DIRECTIONS FOR THIS TASK — From the line containing "The height and width of the screenshot is (812, 1507)." to the last line of the records, please reproduce every line exactly and nothing more.

————

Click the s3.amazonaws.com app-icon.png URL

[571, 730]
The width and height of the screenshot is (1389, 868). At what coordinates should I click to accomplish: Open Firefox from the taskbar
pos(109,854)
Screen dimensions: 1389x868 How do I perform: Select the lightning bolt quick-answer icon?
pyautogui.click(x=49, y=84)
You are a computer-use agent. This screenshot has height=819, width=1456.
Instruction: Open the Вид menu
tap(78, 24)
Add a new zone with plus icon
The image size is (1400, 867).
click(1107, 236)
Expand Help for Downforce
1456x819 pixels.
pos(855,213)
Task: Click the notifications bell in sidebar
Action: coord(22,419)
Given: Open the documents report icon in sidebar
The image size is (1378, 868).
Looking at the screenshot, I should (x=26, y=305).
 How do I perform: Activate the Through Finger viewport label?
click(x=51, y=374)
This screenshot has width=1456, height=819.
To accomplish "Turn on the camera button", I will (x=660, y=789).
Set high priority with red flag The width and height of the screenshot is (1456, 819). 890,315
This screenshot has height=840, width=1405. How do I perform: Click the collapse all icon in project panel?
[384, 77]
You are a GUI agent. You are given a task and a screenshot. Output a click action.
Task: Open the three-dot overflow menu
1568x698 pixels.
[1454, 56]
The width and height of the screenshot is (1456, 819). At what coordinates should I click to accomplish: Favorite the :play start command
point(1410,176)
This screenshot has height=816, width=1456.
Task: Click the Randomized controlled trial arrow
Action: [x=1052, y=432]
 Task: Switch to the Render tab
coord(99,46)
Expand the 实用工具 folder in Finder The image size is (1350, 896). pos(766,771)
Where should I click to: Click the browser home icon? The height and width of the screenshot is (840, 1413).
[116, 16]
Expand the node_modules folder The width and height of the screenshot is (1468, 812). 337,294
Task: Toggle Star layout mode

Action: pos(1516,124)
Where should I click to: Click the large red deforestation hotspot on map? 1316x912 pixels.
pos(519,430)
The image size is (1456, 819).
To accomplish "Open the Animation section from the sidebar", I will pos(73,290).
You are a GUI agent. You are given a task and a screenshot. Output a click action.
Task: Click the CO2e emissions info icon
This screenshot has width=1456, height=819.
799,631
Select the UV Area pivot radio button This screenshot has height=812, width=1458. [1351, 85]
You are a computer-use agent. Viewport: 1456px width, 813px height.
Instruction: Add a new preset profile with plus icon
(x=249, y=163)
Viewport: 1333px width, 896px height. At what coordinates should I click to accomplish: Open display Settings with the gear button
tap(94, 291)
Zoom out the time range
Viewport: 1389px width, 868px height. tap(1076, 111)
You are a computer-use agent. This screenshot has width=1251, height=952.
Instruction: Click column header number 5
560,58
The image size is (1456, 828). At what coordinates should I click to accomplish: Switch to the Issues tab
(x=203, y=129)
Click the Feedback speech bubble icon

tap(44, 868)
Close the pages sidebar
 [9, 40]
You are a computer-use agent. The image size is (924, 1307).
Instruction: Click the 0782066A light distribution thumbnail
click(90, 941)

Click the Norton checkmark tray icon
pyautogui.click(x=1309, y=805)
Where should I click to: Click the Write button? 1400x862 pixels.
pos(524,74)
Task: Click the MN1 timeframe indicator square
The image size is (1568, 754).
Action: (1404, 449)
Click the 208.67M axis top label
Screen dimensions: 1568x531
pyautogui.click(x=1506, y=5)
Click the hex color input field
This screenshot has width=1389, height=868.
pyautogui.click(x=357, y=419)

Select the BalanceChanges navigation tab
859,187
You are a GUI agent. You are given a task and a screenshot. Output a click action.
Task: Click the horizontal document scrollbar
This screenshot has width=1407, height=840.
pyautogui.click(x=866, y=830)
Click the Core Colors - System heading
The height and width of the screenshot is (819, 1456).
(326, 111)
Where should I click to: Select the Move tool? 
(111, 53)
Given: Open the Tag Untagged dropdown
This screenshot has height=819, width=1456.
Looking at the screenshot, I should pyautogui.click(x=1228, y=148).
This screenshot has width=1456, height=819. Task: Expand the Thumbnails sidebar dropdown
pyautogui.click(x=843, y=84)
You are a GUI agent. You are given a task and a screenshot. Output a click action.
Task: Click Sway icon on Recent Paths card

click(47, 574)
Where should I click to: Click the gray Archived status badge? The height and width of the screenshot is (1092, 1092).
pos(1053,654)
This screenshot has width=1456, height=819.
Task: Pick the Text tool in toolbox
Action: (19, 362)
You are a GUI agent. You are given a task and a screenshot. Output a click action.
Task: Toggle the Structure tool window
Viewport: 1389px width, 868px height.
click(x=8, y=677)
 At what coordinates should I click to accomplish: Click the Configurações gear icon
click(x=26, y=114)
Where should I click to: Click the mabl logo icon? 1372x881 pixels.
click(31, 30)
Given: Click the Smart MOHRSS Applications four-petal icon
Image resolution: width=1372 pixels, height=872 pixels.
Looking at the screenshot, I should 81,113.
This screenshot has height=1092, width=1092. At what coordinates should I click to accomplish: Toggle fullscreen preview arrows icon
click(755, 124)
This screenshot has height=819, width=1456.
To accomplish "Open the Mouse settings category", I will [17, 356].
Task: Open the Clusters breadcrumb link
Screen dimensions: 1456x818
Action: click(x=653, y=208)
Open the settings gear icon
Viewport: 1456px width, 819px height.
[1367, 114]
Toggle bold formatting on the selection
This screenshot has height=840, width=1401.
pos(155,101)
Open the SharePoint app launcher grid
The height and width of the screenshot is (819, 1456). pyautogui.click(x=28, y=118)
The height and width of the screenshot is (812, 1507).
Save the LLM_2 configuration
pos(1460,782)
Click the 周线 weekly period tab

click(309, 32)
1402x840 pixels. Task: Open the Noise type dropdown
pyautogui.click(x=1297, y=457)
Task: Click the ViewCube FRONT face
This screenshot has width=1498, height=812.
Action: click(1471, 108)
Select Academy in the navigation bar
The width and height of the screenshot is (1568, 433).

————

RESPONSE BOX —
The height and width of the screenshot is (812, 1507).
Save the LLM_2 configuration
pos(1460,782)
Click the 周线 weekly period tab

click(309, 32)
1402x840 pixels. Task: Open the Noise type dropdown
pyautogui.click(x=1297, y=457)
Task: Click the ViewCube FRONT face
This screenshot has width=1498, height=812.
Action: click(1471, 108)
Select Academy in the navigation bar
The width and height of the screenshot is (1568, 433).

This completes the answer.